[Collected data entries]
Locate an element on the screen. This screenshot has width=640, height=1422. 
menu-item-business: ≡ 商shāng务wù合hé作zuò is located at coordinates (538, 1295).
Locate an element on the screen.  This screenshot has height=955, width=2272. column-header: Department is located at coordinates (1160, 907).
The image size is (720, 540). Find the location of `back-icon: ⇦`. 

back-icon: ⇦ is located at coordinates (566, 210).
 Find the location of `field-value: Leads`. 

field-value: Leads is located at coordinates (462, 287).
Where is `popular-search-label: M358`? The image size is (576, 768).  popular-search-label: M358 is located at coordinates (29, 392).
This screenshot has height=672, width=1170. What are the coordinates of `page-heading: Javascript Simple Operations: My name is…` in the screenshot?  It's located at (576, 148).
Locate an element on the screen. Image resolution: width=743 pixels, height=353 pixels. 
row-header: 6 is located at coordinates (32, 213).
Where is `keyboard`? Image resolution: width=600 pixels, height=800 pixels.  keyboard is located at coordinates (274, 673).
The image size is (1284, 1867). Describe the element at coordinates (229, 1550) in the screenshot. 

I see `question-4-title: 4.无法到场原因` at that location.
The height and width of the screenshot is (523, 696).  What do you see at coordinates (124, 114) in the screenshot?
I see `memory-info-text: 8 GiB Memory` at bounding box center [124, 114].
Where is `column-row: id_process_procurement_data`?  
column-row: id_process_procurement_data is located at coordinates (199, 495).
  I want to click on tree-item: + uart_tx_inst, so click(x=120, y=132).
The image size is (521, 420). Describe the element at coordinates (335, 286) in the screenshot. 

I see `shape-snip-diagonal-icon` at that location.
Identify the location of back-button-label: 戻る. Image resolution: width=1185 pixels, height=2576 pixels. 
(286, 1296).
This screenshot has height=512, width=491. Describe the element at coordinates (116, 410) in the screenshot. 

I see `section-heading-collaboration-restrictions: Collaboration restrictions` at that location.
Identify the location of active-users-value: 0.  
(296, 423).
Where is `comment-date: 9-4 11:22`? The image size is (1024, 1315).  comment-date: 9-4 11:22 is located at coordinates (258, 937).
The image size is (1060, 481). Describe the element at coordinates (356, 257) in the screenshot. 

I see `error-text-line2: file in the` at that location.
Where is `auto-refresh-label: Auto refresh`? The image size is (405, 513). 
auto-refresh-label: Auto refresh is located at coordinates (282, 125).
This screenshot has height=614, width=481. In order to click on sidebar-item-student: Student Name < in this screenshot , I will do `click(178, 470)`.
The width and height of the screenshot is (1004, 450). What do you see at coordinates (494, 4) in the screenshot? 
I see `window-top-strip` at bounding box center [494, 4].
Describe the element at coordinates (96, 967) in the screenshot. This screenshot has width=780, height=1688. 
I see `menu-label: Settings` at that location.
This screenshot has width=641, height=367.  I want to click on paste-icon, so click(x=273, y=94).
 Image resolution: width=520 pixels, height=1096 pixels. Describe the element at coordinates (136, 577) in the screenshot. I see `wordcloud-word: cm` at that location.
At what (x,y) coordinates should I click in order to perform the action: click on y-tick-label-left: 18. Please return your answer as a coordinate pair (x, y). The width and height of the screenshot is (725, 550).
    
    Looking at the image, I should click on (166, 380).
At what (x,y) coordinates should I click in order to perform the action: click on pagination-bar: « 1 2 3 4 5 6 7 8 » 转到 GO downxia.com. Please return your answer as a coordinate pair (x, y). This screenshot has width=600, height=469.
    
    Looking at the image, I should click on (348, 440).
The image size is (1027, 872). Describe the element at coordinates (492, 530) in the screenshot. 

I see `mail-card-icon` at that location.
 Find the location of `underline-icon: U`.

EXERCISE AIM: Return, word for word, the stretch of the records above from their start through the line containing "row-header: 6 is", with both ends included.

TASK RESULT:
Locate an element on the screen. This screenshot has width=640, height=1422. 
menu-item-business: ≡ 商shāng务wù合hé作zuò is located at coordinates (538, 1295).
Locate an element on the screen.  This screenshot has height=955, width=2272. column-header: Department is located at coordinates (1160, 907).
The image size is (720, 540). Find the location of `back-icon: ⇦`. 

back-icon: ⇦ is located at coordinates (566, 210).
 Find the location of `field-value: Leads`. 

field-value: Leads is located at coordinates (462, 287).
Where is `popular-search-label: M358`? The image size is (576, 768).  popular-search-label: M358 is located at coordinates (29, 392).
This screenshot has height=672, width=1170. What are the coordinates of `page-heading: Javascript Simple Operations: My name is…` in the screenshot?  It's located at (576, 148).
Locate an element on the screen. Image resolution: width=743 pixels, height=353 pixels. 
row-header: 6 is located at coordinates (32, 213).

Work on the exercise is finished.